* [Job] Copy out each of the records below word for word, keeping every line in its original order.

* [Data lines]
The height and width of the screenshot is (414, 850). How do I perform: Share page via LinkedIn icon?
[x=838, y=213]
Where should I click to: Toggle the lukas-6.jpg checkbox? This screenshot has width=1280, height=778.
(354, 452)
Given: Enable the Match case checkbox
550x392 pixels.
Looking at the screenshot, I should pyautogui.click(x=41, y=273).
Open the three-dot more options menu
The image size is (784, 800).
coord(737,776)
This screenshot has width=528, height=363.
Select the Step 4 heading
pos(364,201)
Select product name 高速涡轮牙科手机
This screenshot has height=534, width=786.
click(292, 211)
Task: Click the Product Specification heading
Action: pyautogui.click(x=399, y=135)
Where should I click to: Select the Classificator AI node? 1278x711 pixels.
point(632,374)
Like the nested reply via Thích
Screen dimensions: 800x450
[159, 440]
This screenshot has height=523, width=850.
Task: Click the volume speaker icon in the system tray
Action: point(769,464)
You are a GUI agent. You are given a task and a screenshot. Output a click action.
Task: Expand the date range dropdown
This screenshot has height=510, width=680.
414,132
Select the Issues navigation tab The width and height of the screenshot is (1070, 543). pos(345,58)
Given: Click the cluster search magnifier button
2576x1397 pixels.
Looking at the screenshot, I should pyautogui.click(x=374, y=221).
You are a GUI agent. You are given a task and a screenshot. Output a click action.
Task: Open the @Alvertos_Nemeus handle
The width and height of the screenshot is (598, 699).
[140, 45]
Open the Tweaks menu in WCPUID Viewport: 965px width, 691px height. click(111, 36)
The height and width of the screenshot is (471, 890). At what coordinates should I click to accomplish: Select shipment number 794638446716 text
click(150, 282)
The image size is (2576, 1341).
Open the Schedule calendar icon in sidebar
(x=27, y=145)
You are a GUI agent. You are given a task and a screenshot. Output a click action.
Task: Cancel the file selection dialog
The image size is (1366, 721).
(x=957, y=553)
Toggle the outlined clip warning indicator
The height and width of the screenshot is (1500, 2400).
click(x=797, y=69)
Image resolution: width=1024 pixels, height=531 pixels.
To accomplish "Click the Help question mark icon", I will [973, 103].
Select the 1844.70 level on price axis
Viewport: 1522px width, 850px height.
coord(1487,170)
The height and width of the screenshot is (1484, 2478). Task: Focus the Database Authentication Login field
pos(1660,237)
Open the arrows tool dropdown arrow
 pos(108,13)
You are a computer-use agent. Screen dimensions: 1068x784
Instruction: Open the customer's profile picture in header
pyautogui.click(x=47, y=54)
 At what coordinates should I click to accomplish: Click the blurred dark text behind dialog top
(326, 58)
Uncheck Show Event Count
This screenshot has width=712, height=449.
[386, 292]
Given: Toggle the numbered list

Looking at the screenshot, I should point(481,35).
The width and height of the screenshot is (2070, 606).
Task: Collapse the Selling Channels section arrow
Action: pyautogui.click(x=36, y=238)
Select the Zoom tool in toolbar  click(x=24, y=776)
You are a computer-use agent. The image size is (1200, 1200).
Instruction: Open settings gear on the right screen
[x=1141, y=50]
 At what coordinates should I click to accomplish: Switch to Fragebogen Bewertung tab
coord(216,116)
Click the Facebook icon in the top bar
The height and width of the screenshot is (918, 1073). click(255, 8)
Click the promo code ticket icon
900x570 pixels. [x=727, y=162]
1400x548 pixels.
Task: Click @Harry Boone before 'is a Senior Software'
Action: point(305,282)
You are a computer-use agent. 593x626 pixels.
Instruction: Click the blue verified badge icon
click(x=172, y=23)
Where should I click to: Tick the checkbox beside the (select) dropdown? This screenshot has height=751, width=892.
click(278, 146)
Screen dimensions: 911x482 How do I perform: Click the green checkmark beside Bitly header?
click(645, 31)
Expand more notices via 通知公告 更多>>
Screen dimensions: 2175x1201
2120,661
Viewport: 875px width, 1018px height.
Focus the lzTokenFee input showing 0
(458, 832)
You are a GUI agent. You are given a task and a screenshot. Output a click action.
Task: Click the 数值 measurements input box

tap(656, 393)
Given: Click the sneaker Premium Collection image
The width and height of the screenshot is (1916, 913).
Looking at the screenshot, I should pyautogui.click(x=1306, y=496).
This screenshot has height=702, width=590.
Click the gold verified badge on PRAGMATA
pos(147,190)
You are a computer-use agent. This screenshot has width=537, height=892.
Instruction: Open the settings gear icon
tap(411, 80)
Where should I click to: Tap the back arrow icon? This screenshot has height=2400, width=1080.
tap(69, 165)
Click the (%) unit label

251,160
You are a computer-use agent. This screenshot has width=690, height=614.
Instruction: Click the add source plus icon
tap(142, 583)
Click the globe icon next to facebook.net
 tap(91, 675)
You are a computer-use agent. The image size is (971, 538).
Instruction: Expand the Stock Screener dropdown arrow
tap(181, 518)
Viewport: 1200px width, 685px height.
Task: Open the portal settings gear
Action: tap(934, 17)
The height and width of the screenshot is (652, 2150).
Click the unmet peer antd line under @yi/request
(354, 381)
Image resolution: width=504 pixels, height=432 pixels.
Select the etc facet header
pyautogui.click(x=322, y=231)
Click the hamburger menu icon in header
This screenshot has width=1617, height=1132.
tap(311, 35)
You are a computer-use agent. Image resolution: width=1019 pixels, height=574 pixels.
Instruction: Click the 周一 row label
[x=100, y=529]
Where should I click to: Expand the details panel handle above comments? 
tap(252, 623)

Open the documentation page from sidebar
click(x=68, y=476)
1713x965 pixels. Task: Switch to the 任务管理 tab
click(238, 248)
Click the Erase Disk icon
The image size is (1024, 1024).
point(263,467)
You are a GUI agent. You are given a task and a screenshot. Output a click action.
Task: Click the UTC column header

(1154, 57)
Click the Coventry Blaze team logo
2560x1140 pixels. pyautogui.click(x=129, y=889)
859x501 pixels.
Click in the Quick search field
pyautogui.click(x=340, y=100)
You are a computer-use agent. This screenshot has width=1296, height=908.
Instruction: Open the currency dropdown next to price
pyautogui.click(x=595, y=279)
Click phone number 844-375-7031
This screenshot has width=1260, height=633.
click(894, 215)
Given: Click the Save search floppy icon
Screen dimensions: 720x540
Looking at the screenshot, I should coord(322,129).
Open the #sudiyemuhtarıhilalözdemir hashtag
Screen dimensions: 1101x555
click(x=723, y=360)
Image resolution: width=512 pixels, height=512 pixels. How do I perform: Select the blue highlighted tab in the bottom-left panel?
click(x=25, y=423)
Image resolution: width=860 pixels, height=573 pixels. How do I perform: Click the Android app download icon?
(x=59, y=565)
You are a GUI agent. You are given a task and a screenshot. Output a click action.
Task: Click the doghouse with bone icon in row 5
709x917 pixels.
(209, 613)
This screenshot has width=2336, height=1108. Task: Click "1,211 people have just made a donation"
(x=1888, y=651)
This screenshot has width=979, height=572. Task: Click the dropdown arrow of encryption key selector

* [Output for this task]
The height and width of the screenshot is (414, 850). How do I perform: Share page via LinkedIn icon?
[x=838, y=213]
Where should I click to: Toggle the lukas-6.jpg checkbox? This screenshot has width=1280, height=778.
(354, 452)
Given: Enable the Match case checkbox
550x392 pixels.
Looking at the screenshot, I should pyautogui.click(x=41, y=273).
Open the three-dot more options menu
The image size is (784, 800).
coord(737,776)
This screenshot has width=528, height=363.
Select the Step 4 heading
pos(364,201)
Select product name 高速涡轮牙科手机
This screenshot has height=534, width=786.
click(292, 211)
Task: Click the Product Specification heading
Action: pyautogui.click(x=399, y=135)
Where should I click to: Select the Classificator AI node? 1278x711 pixels.
point(632,374)
Like the nested reply via Thích
Screen dimensions: 800x450
[159, 440]
This screenshot has height=523, width=850.
Task: Click the volume speaker icon in the system tray
Action: point(769,464)
You are a GUI agent. You are given a task and a screenshot. Output a click action.
Task: Expand the date range dropdown
This screenshot has height=510, width=680.
414,132
Select the Issues navigation tab The width and height of the screenshot is (1070, 543). pos(345,58)
Given: Click the cluster search magnifier button
2576x1397 pixels.
Looking at the screenshot, I should pyautogui.click(x=374, y=221).
You are a GUI agent. You are given a task and a screenshot. Output a click action.
Task: Open the @Alvertos_Nemeus handle
The width and height of the screenshot is (598, 699).
[140, 45]
Open the Tweaks menu in WCPUID Viewport: 965px width, 691px height. click(111, 36)
The height and width of the screenshot is (471, 890). At what coordinates should I click to accomplish: Select shipment number 794638446716 text
click(150, 282)
The image size is (2576, 1341).
Open the Schedule calendar icon in sidebar
(x=27, y=145)
You are a GUI agent. You are given a task and a screenshot. Output a click action.
Task: Cancel the file selection dialog
The image size is (1366, 721).
(x=957, y=553)
Toggle the outlined clip warning indicator
The height and width of the screenshot is (1500, 2400).
click(x=797, y=69)
Image resolution: width=1024 pixels, height=531 pixels.
To accomplish "Click the Help question mark icon", I will [973, 103].
Select the 1844.70 level on price axis
Viewport: 1522px width, 850px height.
coord(1487,170)
The height and width of the screenshot is (1484, 2478). Task: Focus the Database Authentication Login field
pos(1660,237)
Open the arrows tool dropdown arrow
 pos(108,13)
You are a computer-use agent. Screen dimensions: 1068x784
Instruction: Open the customer's profile picture in header
pyautogui.click(x=47, y=54)
 At what coordinates should I click to accomplish: Click the blurred dark text behind dialog top
(326, 58)
Uncheck Show Event Count
This screenshot has width=712, height=449.
[386, 292]
Given: Toggle the numbered list

Looking at the screenshot, I should point(481,35).
The width and height of the screenshot is (2070, 606).
Task: Collapse the Selling Channels section arrow
Action: pyautogui.click(x=36, y=238)
Select the Zoom tool in toolbar  click(x=24, y=776)
You are a computer-use agent. The image size is (1200, 1200).
Instruction: Open settings gear on the right screen
[x=1141, y=50]
 At what coordinates should I click to accomplish: Switch to Fragebogen Bewertung tab
coord(216,116)
Click the Facebook icon in the top bar
The height and width of the screenshot is (918, 1073). click(255, 8)
Click the promo code ticket icon
900x570 pixels. [x=727, y=162]
1400x548 pixels.
Task: Click @Harry Boone before 'is a Senior Software'
Action: point(305,282)
You are a computer-use agent. 593x626 pixels.
Instruction: Click the blue verified badge icon
click(x=172, y=23)
Where should I click to: Tick the checkbox beside the (select) dropdown? This screenshot has height=751, width=892.
click(278, 146)
Screen dimensions: 911x482 How do I perform: Click the green checkmark beside Bitly header?
click(645, 31)
Expand more notices via 通知公告 更多>>
Screen dimensions: 2175x1201
2120,661
Viewport: 875px width, 1018px height.
Focus the lzTokenFee input showing 0
(458, 832)
You are a GUI agent. You are given a task and a screenshot. Output a click action.
Task: Click the 数值 measurements input box

tap(656, 393)
Given: Click the sneaker Premium Collection image
The width and height of the screenshot is (1916, 913).
Looking at the screenshot, I should pyautogui.click(x=1306, y=496).
This screenshot has height=702, width=590.
Click the gold verified badge on PRAGMATA
pos(147,190)
You are a computer-use agent. This screenshot has width=537, height=892.
Instruction: Open the settings gear icon
tap(411, 80)
Where should I click to: Tap the back arrow icon? This screenshot has height=2400, width=1080.
tap(69, 165)
Click the (%) unit label

251,160
You are a computer-use agent. This screenshot has width=690, height=614.
Instruction: Click the add source plus icon
tap(142, 583)
Click the globe icon next to facebook.net
 tap(91, 675)
You are a computer-use agent. The image size is (971, 538).
Instruction: Expand the Stock Screener dropdown arrow
tap(181, 518)
Viewport: 1200px width, 685px height.
Task: Open the portal settings gear
Action: tap(934, 17)
The height and width of the screenshot is (652, 2150).
Click the unmet peer antd line under @yi/request
(354, 381)
Image resolution: width=504 pixels, height=432 pixels.
Select the etc facet header
pyautogui.click(x=322, y=231)
Click the hamburger menu icon in header
This screenshot has width=1617, height=1132.
tap(311, 35)
You are a computer-use agent. Image resolution: width=1019 pixels, height=574 pixels.
Instruction: Click the 周一 row label
[x=100, y=529]
Where should I click to: Expand the details panel handle above comments? 
tap(252, 623)

Open the documentation page from sidebar
click(x=68, y=476)
1713x965 pixels. Task: Switch to the 任务管理 tab
click(238, 248)
Click the Erase Disk icon
The image size is (1024, 1024).
point(263,467)
You are a GUI agent. You are given a task and a screenshot. Output a click action.
Task: Click the UTC column header

(1154, 57)
Click the Coventry Blaze team logo
2560x1140 pixels. pyautogui.click(x=129, y=889)
859x501 pixels.
Click in the Quick search field
pyautogui.click(x=340, y=100)
You are a computer-use agent. This screenshot has width=1296, height=908.
Instruction: Open the currency dropdown next to price
pyautogui.click(x=595, y=279)
Click phone number 844-375-7031
This screenshot has width=1260, height=633.
click(894, 215)
Given: Click the Save search floppy icon
Screen dimensions: 720x540
Looking at the screenshot, I should coord(322,129).
Open the #sudiyemuhtarıhilalözdemir hashtag
Screen dimensions: 1101x555
click(x=723, y=360)
Image resolution: width=512 pixels, height=512 pixels. How do I perform: Select the blue highlighted tab in the bottom-left panel?
click(x=25, y=423)
Image resolution: width=860 pixels, height=573 pixels. How do I perform: Click the Android app download icon?
(x=59, y=565)
You are a GUI agent. You are given a task and a screenshot. Output a click action.
Task: Click the doghouse with bone icon in row 5
709x917 pixels.
(209, 613)
This screenshot has width=2336, height=1108. Task: Click "1,211 people have just made a donation"
(x=1888, y=651)
This screenshot has width=979, height=572. Task: Click the dropdown arrow of encryption key selector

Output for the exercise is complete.